::: INPUT :::
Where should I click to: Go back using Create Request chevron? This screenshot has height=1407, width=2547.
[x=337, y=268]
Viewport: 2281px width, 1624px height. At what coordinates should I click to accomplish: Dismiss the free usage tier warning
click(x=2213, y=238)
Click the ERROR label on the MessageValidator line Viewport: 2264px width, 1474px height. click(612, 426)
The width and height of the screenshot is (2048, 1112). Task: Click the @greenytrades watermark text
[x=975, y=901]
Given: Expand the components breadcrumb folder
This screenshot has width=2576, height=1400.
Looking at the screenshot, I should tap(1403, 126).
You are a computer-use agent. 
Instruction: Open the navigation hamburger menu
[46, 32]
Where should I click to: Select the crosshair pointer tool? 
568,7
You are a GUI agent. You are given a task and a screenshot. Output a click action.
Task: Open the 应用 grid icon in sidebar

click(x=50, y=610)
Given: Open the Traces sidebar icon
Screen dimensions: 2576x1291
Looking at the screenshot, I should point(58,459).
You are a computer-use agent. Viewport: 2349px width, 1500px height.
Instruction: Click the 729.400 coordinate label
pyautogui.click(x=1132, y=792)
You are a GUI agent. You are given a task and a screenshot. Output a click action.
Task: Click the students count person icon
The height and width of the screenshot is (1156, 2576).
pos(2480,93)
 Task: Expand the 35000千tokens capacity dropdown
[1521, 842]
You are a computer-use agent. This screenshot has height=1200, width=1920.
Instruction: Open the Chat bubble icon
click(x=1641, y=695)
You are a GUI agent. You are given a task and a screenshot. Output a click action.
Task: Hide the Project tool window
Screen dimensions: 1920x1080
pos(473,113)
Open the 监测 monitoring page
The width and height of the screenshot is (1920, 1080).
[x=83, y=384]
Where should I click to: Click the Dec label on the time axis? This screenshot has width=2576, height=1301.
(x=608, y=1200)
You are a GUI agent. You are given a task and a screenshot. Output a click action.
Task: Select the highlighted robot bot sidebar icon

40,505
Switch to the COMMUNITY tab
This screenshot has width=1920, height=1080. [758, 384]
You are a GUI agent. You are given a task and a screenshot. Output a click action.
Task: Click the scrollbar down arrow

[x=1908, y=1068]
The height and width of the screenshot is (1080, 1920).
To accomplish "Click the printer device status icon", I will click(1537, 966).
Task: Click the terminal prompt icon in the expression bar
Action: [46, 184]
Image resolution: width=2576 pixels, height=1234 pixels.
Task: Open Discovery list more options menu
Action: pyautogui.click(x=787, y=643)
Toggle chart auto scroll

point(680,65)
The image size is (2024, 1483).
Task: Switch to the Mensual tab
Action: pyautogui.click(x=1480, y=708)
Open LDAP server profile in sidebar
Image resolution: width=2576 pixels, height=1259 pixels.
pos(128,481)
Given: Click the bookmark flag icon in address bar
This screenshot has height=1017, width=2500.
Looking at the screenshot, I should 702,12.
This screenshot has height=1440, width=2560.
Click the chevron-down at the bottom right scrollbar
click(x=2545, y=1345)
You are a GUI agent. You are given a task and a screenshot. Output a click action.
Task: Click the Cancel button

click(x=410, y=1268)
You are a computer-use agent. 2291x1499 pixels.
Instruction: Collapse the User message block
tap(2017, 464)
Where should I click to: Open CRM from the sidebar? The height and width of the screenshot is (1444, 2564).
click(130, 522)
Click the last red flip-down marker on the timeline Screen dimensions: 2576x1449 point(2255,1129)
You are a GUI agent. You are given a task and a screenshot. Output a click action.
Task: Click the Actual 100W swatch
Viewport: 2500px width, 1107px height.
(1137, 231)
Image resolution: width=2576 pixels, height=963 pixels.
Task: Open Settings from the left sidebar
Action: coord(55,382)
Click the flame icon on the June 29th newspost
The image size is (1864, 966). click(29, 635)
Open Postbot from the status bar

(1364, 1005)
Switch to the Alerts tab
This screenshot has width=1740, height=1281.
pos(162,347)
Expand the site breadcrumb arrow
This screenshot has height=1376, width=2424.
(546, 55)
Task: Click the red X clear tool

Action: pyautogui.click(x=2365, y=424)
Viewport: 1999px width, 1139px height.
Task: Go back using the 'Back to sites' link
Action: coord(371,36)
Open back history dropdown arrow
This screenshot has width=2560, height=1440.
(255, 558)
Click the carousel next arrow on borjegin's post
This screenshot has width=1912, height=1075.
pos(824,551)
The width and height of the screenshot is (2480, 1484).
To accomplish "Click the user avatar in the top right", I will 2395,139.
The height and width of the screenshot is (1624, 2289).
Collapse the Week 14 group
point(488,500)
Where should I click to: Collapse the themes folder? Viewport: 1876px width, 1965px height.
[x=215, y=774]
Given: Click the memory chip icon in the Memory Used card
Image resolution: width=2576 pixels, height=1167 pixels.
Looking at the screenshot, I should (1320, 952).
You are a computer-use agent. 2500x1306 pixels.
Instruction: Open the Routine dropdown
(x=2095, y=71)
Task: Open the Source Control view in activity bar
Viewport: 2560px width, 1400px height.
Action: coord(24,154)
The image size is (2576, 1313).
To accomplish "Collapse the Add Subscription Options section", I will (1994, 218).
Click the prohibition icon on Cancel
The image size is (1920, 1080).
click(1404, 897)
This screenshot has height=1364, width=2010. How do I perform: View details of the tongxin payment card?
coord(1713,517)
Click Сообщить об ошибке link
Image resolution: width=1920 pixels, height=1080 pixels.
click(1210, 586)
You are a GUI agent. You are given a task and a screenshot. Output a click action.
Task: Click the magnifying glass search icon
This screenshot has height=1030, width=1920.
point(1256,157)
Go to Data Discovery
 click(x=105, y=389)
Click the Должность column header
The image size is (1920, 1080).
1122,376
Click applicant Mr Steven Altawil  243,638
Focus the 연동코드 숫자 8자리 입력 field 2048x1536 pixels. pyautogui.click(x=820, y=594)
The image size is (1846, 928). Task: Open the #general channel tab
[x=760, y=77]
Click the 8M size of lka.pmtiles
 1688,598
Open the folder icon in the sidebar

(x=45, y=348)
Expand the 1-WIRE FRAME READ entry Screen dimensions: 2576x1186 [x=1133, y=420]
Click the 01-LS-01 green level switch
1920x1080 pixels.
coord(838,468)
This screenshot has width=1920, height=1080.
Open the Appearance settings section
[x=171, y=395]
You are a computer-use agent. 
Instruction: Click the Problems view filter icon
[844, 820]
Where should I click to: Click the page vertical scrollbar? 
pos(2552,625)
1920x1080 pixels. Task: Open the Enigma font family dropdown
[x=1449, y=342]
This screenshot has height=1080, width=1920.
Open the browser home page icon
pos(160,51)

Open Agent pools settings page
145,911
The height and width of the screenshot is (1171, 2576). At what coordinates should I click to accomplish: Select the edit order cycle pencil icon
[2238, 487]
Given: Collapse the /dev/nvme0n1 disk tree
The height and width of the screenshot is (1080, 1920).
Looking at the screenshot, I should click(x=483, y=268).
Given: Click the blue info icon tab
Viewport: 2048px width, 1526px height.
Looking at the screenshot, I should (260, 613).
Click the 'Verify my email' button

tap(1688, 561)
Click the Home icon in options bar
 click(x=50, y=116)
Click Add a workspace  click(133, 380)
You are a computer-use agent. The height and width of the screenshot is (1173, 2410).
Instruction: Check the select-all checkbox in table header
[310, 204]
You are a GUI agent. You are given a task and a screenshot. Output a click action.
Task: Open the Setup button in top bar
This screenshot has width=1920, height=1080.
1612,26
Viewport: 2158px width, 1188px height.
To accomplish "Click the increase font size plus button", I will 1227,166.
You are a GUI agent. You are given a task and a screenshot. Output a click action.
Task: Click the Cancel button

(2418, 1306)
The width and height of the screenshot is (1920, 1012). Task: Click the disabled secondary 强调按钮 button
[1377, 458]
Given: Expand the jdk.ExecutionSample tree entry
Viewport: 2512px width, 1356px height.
:::
> DIRECTIONS
In the records, which lines mention the word "tree"? Copy those lines.

> RESULT OF THE EXERCISE
Given: Collapse the /dev/nvme0n1 disk tree
Given: Expand the jdk.ExecutionSample tree entry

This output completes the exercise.